Through further observation of
Figure 9 and
Figure 10, it can be found that the flooded areas are mostly located in Bangladesh, Nepal, and northeast of India, which is mainly caused by three factors; i.e., the large quantities of water vapor carried by the southwest monsoons, as well as the influence of topography and water systems. In terms of topography, the region is located at the southern foothills of the Himalayas and on the windward slope of the southwest monsoons. When the southwest monsoon is blocked by the northern mountains, it is forced to lift up and form topographic rain, leading to high rainfall in the study area. In terms of the water system, rainwater from the northern foothills is usually collected in the northeast of the study area, due to the low topography and dense river networks, making the region more vulnerable to the threat of flooding.
4.3. Discussion
Compared to SMAP data, the regions with more errors in the inversion results of CYGNSS data are mainly located in high altitude and inland permanent water regions, such as the Western Ghats and the Malwa plateau. The reason for such errors is that CYGNSS uses the DTU10 digital elevation model to calibrate the locations of specular points [
23], which does not sufficiently consider the effect of land topography, resulting in high errors in the estimated positions of specular points with altitudes greater than 600 m on land. In addition, the difference in spatial resolution between CYGNSS data and SMAP data can also increase errors in the inversion results. For example, a small area of water may be identified by CYGNSS data, but not by SMAP data with a lower spatial resolution, which will increase the errors in inversion results.

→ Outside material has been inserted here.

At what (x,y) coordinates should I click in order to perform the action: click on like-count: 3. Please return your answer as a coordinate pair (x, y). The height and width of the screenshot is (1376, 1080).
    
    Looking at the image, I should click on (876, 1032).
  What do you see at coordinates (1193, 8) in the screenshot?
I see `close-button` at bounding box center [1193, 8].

Although the DBNN method could achieve a relatively higher inversion accuracy in flood monitoring, its accuracy would decrease in some special areas, such as flat areas. The DBNN method may misclassify the flat areas as water bodies because both of them have less surface roughness, thus producing similar coherent DDMs. In future research, inversion accuracy in flat areas is expected to be improved by extracting new physical features. In addition, considering that the DBNN method needs to learn an abundance of parameters and takes a large amount of computation to construct the optimal neural network model compared with the traditional methods, more lightweight models for flood monitoring should be anticipated to highly improve their operational efficiency in the future.